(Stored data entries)
■ ■ ■ ■ ■
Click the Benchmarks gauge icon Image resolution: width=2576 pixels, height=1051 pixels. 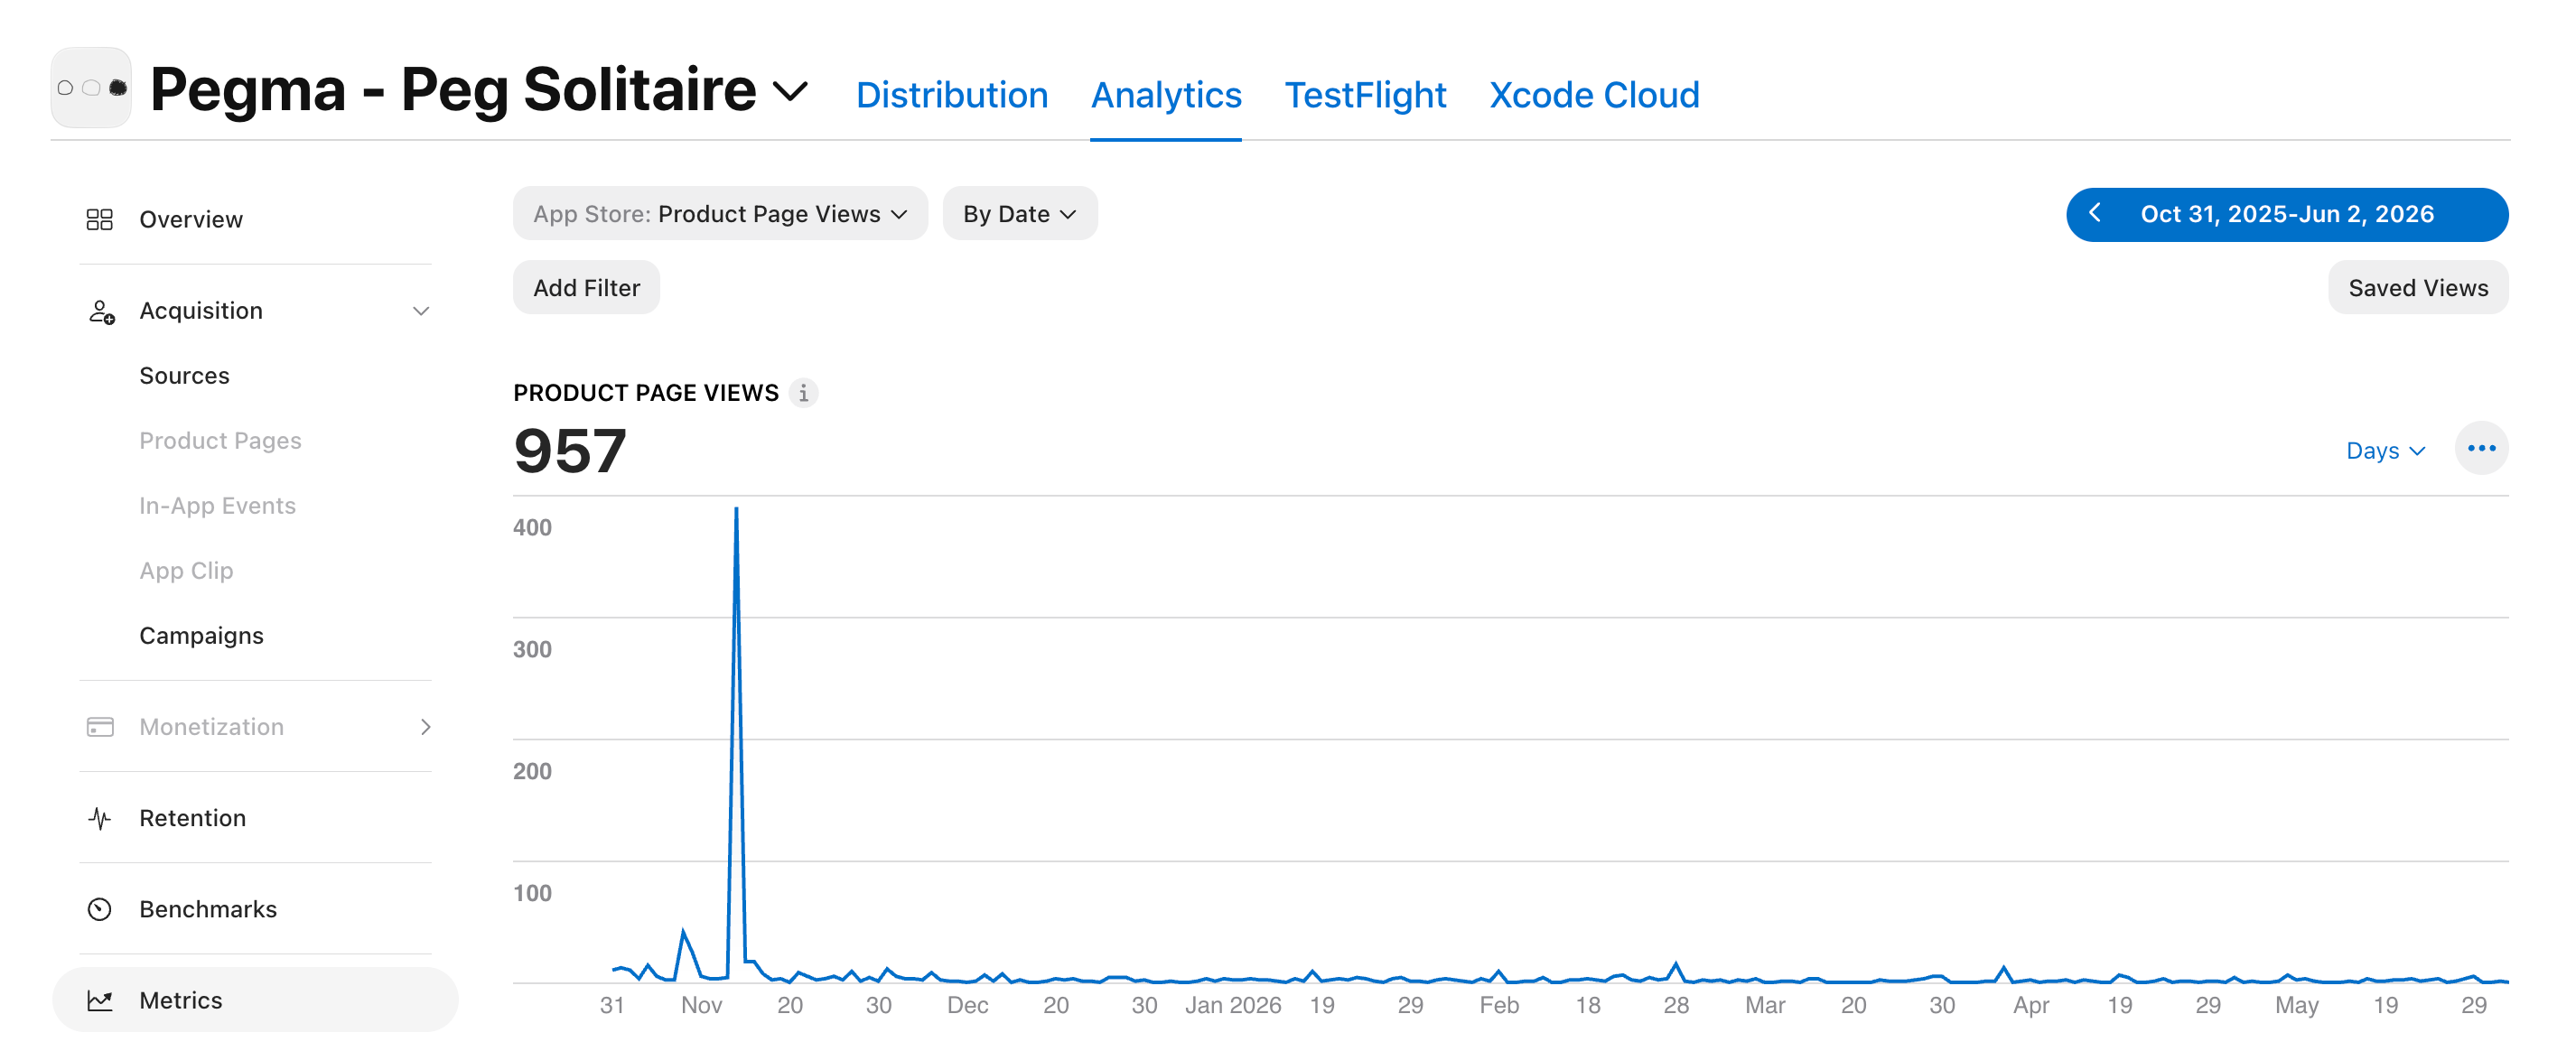click(x=100, y=909)
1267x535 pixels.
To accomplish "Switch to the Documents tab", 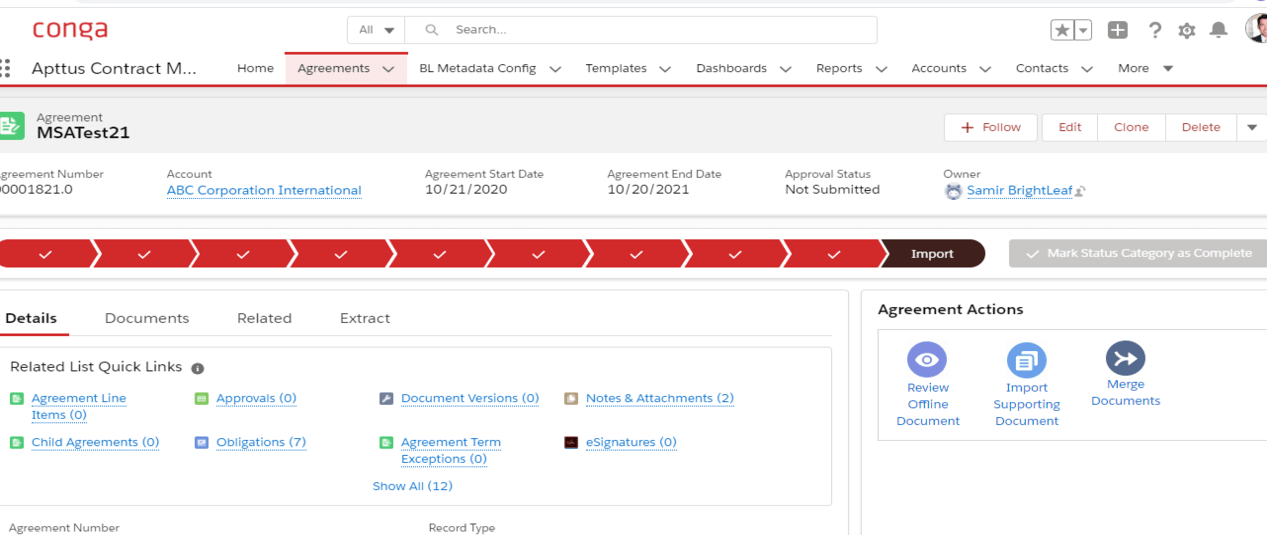I will [x=147, y=318].
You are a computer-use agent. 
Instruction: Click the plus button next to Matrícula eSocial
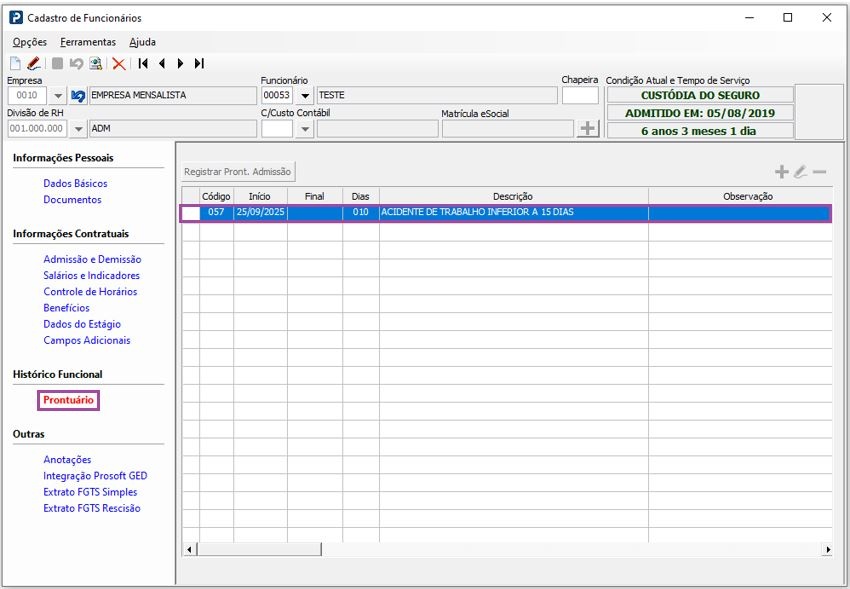point(588,129)
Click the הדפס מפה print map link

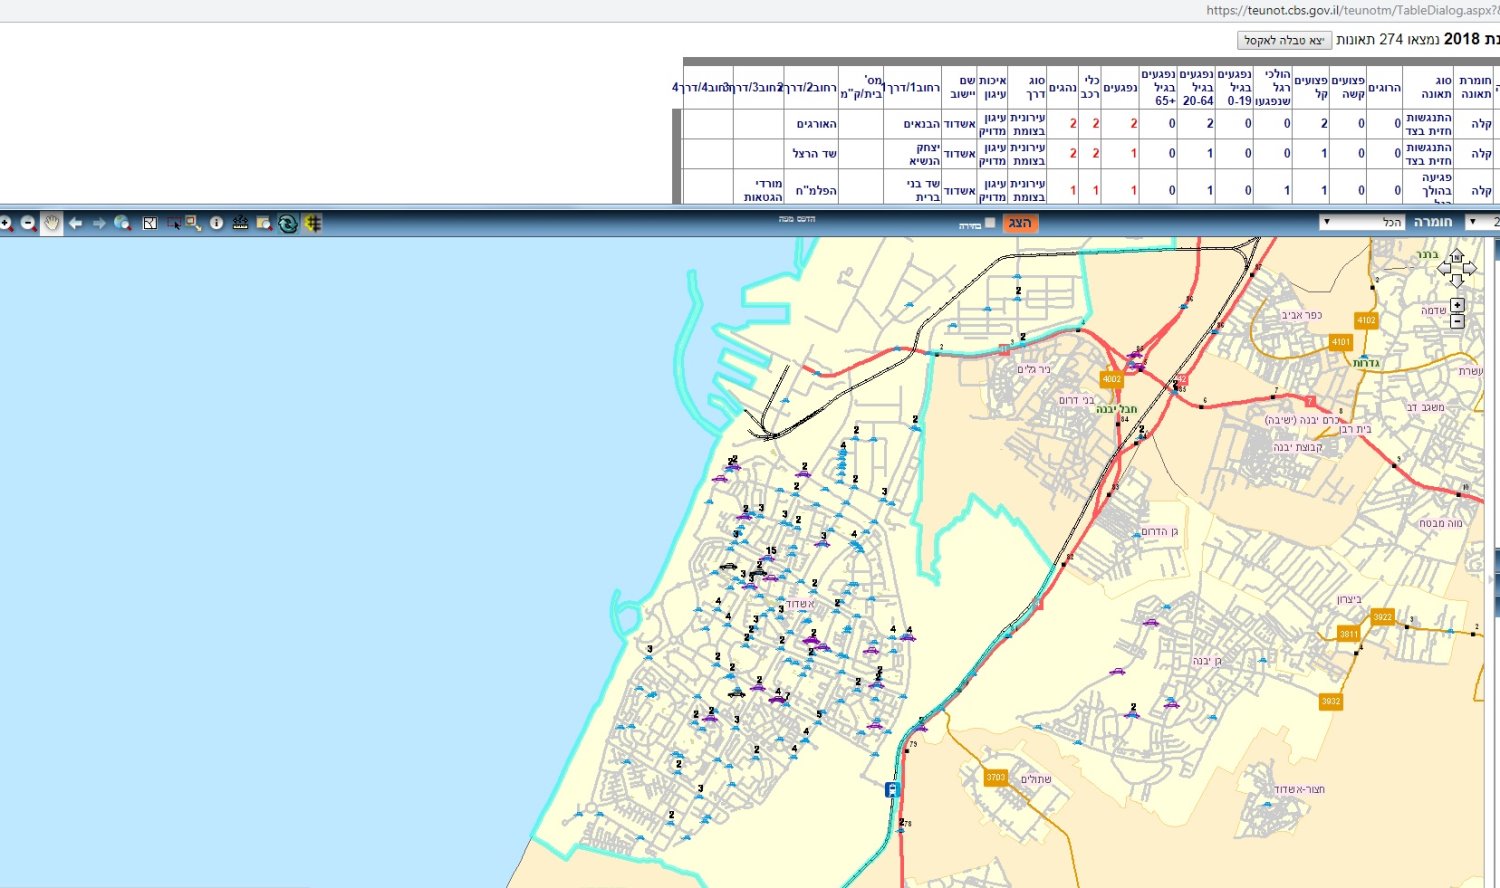tap(797, 219)
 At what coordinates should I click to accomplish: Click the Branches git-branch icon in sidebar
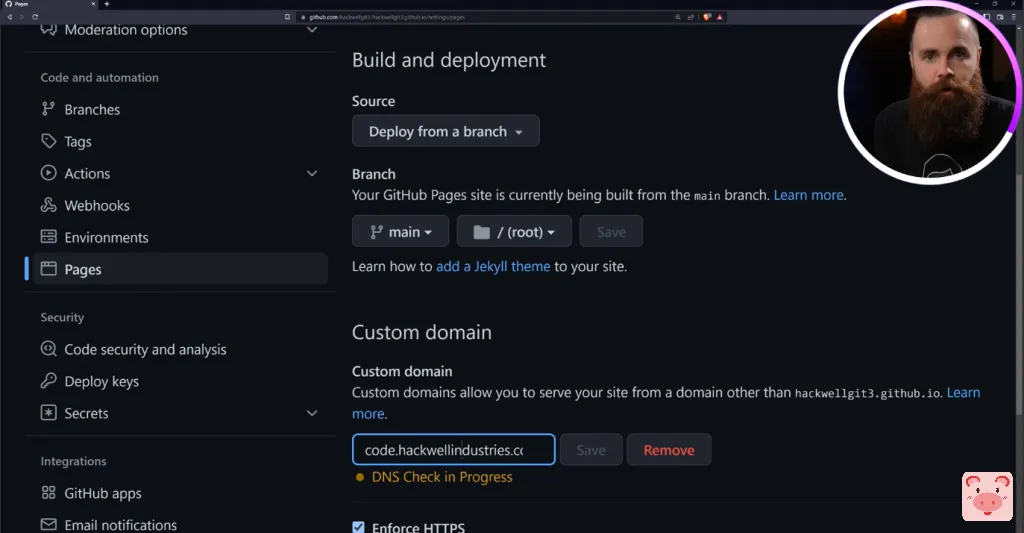pos(48,110)
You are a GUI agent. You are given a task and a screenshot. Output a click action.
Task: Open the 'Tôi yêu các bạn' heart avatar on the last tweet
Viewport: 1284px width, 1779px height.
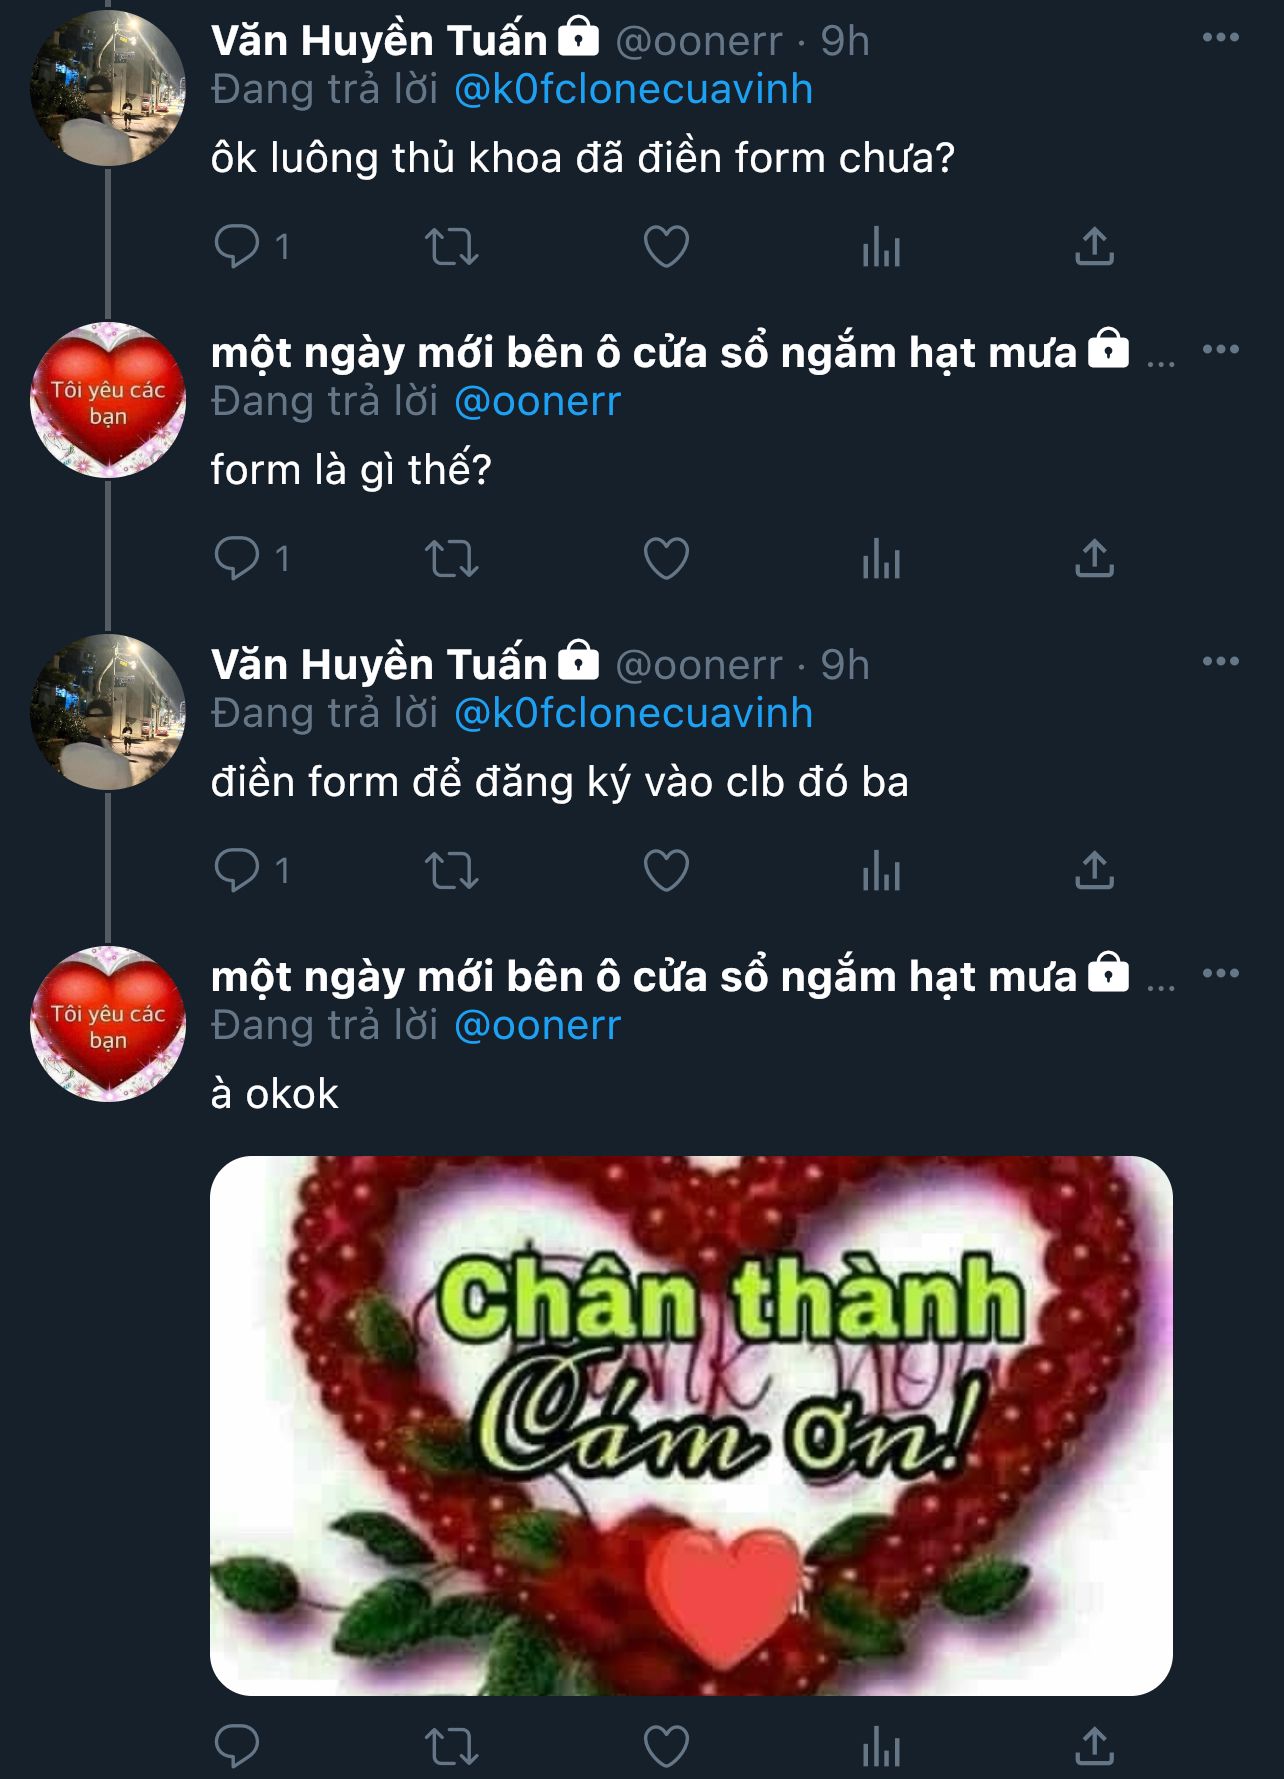pos(108,1024)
■ ■ ■ ■ ■
EXERCISE DIRECTIONS
Whenever the string "agent" turns up in a line of the data, copy that line.

PROBLEM SOLUTION
You are a computer-use agent. 
You are a GUI agent. You are given a task and a screenshot. Output a click action.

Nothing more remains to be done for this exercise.